The employer did, however, assert that another federal regulation — 29 CFR 541.602(a) — applied and made the pusher an exempt employee. This regulation imposes a “salary basis” test that requires that a qualifying worker “receive a predetermined and fixed salary that does not vary with the amount of time worked.” The employer had a major problem with that argument, though, as it specifically paid M.H. $963 per day and Section 541.602(a) explicitly excludes day-rate workers.
The court’s decision spotlights some basic concepts about the purpose of the FLSA and entitlement to overtime compensation. The Supreme Court has been clear — going all the way back to 1945 — that workers “are not deprived of the benefits of overtime compensation simply because they are well paid.”
Additionally, the courts have also highlighted the fact that the FLSA’s overtime standards exist not only to discourage employers from overworking their workers but also to spread available work among more workers. To that end, “Congress has repeatedly rejected efforts to categorically exempt all highly paid employees from overtime requirements.”
Ways to Avoid the Pitfall that Ensnared the Employer in This Case
M.H.’s employer could have met the salary-basis test if it had simply done a few things differently, according to the court. The employer could have added a weekly guarantee to the pusher’s pay that met the requirements of Section 541.604(b). Alternatively, it could have paid the pusher on a “straight weekly salary” based on the time the pusher spent on the rig. It did neither, however, so M.H. was not exempt and was entitled to overtime compensation.
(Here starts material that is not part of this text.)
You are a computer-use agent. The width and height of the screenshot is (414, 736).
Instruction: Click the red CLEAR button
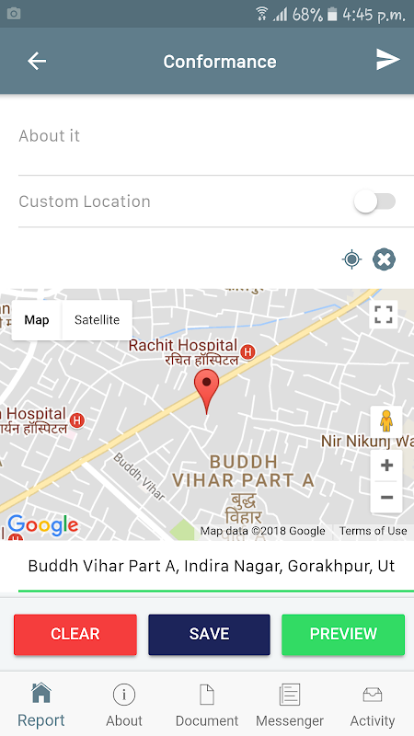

This oil rig worker’s success is a reminder that people often can form misconceptions about wage and hour law, such as mistakenly believing (or being persuaded) that you automatically must be an exempt employee (and ineligible for overtime compensation) if you make above a certain dollar threshold.
If you have questions about the way you’re being paid and its legality under the FLSA, the skilled Atlanta wage and hour attorneys at the law firm of Parks, Chesin & Walbert are here to give you the knowledge-based and experience-driven answers upon which you can confidently rely. Contact us through this website or at 877-986-5529 to schedule a consultation.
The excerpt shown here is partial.